» Exercise goal: Pictures do not belong in the copy. Return all of the entries exactly.

Excerpts from a dataset
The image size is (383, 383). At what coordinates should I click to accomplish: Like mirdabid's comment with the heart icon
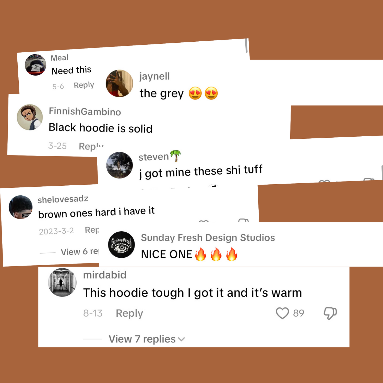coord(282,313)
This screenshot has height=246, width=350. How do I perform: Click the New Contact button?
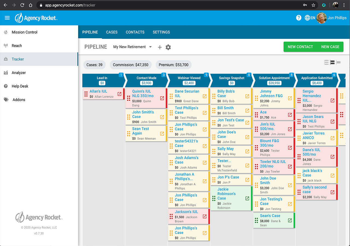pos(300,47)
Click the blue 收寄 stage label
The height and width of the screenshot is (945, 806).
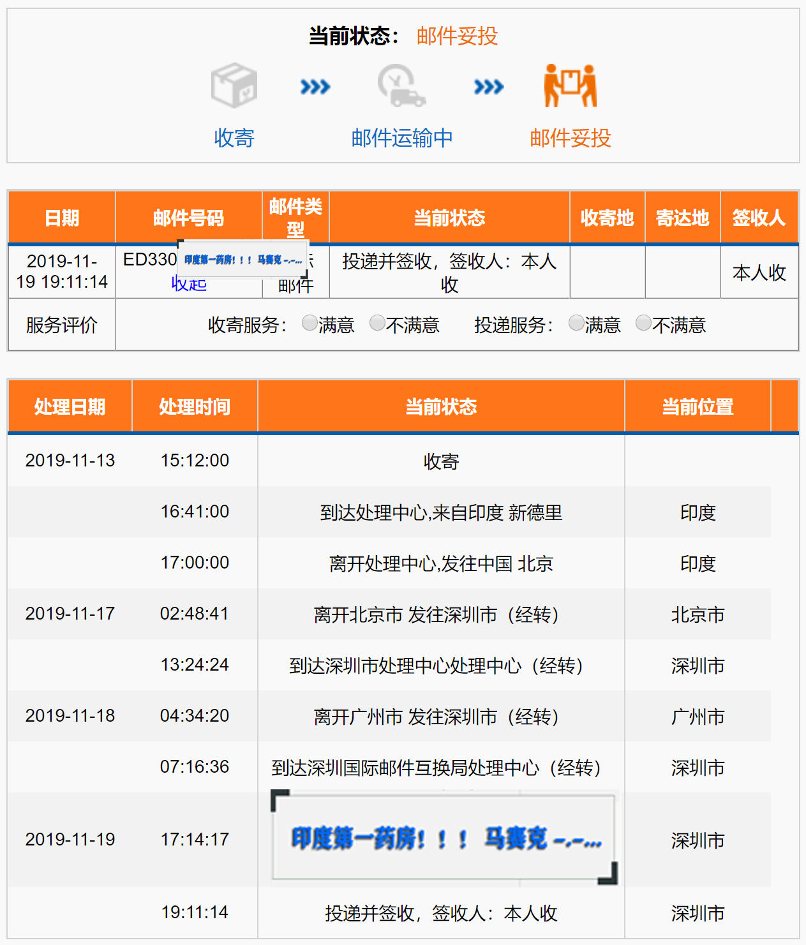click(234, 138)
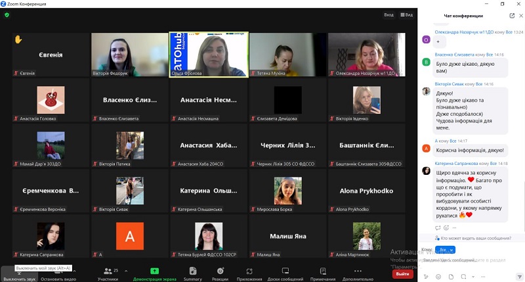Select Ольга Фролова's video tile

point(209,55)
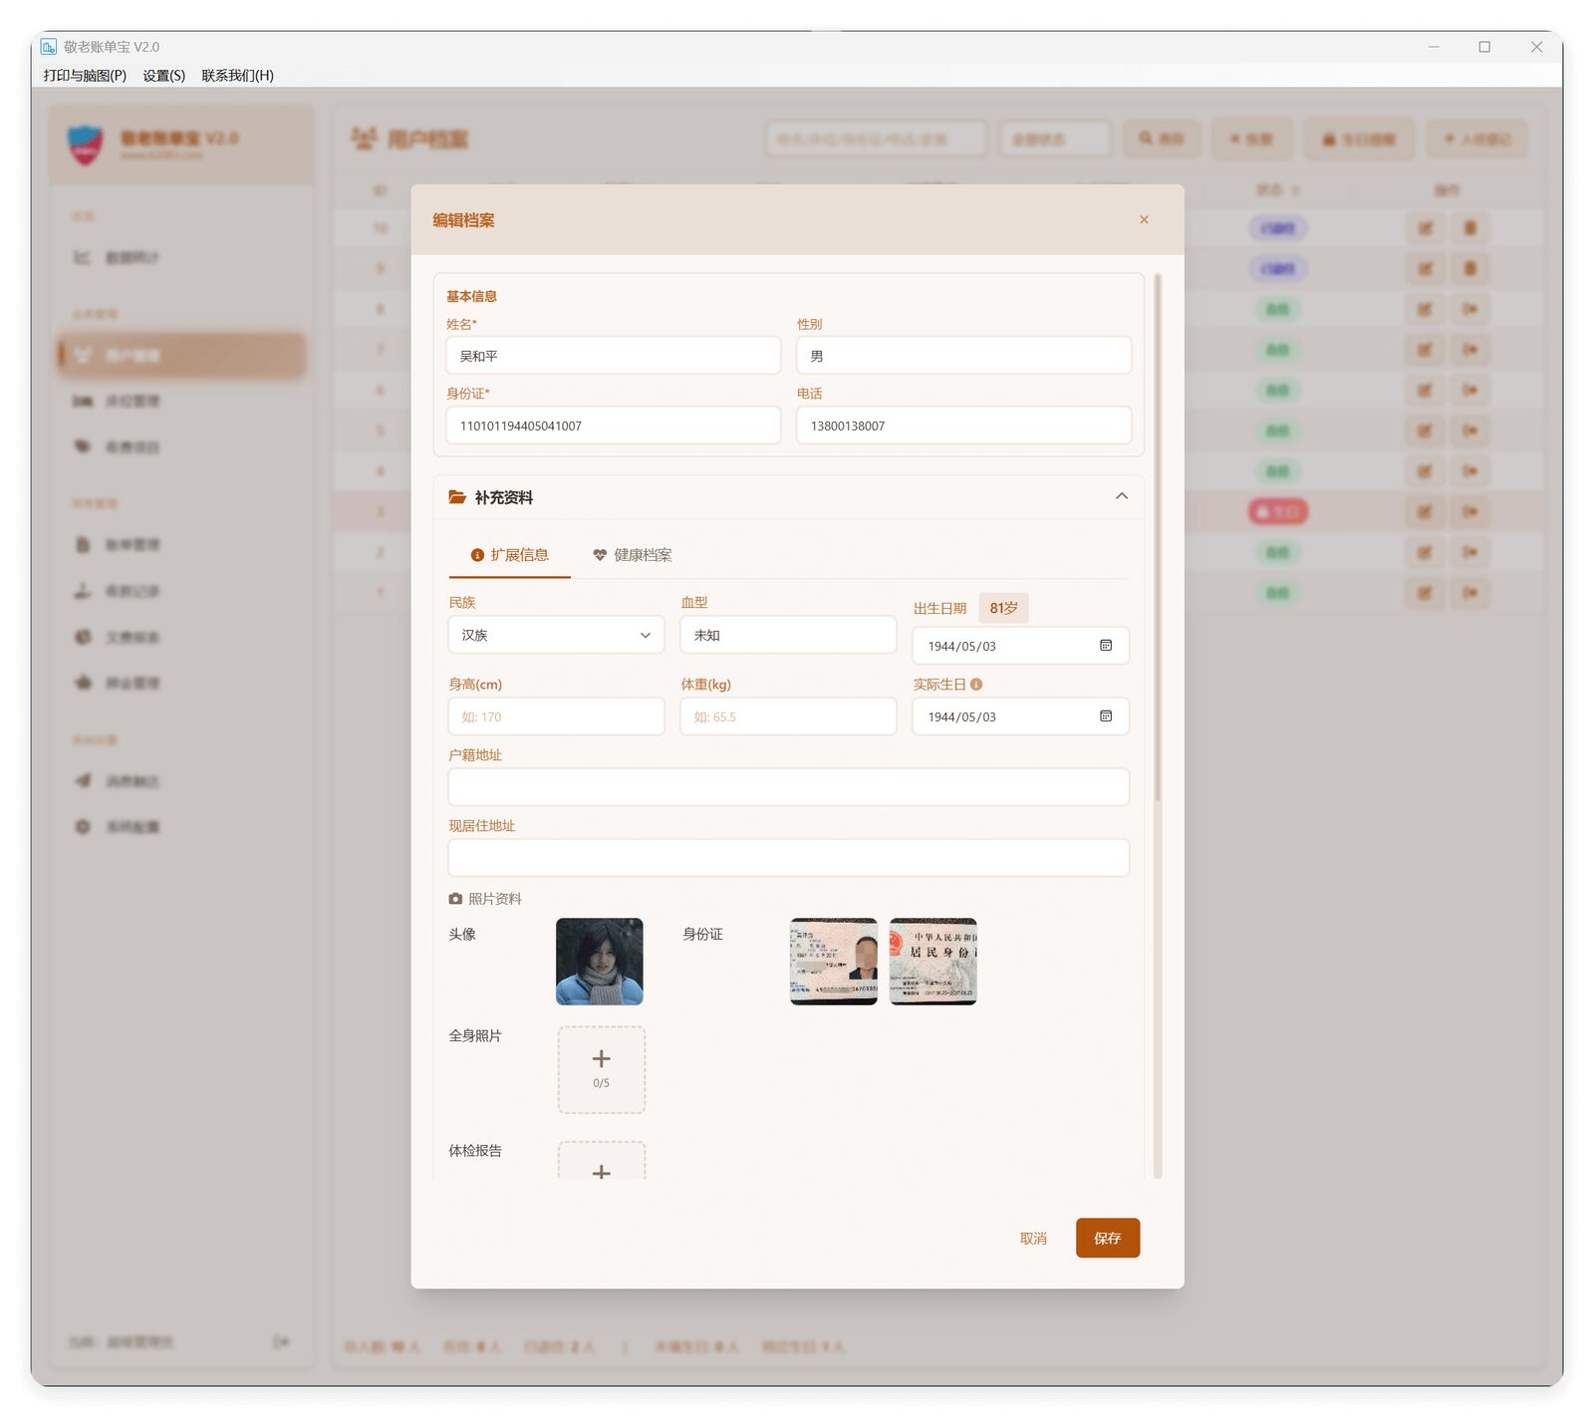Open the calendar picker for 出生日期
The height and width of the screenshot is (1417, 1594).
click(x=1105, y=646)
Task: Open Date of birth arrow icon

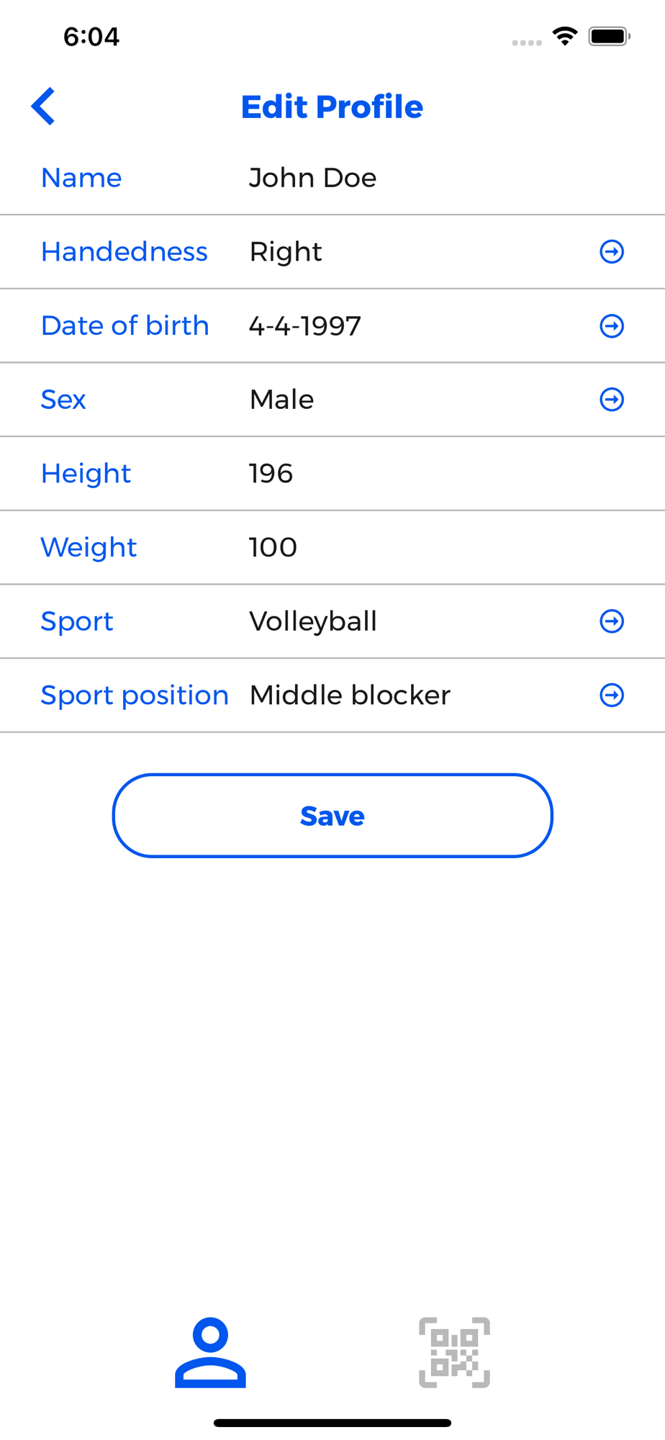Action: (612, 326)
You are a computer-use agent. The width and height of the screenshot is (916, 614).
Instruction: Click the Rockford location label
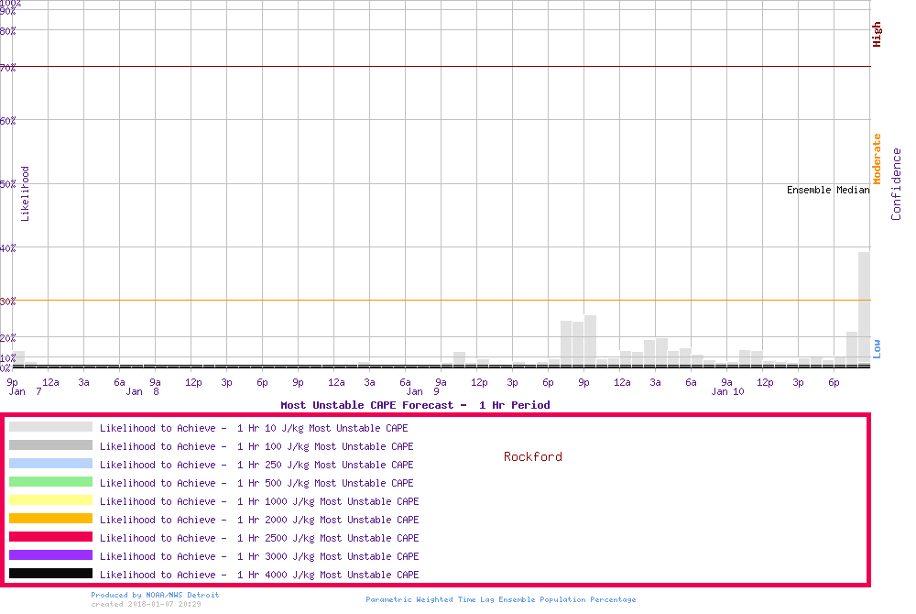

» Response to the task:
The image size is (383, 383). At what coordinates should I click to accomplish: Like mirdabid's comment with the heart icon
coord(282,313)
This screenshot has height=246, width=350. How do I perform: Click the New Contact button?
pos(300,47)
Click the blue 收寄 stage label
The height and width of the screenshot is (945, 806).
click(234, 138)
Select Ольга Фролова's video tile

point(209,55)
Open the calendar picker for 出生日期
The height and width of the screenshot is (1417, 1594).
click(x=1105, y=646)
Task: Open Date of birth arrow icon

Action: (612, 326)
You are a computer-use agent. The width and height of the screenshot is (916, 614).
Instruction: Click the Rockford location label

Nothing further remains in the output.